Top of DATA EXTRACTS

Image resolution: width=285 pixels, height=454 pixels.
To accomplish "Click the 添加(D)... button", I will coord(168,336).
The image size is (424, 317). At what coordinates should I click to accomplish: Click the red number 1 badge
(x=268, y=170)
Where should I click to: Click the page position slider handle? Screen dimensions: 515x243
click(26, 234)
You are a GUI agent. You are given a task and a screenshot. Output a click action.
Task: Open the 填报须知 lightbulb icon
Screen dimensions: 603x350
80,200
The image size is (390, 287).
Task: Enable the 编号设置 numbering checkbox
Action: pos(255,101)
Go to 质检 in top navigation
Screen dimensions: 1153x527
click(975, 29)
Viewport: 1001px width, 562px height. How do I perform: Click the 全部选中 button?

Bottom of DATA EXTRACTS

* **TRY IT**:
Set the lines down exactly as they stand, beginning at the one that contains "Screen dimensions: 603x350" and stopping after the last line of the entries above.

* **SOLUTION TO THE EXERCISE**:
Screen dimensions: 603x350
80,200
The image size is (390, 287).
Task: Enable the 编号设置 numbering checkbox
Action: pos(255,101)
Go to 质检 in top navigation
Screen dimensions: 1153x527
click(975, 29)
Viewport: 1001px width, 562px height. How do I perform: Click the 全部选中 button?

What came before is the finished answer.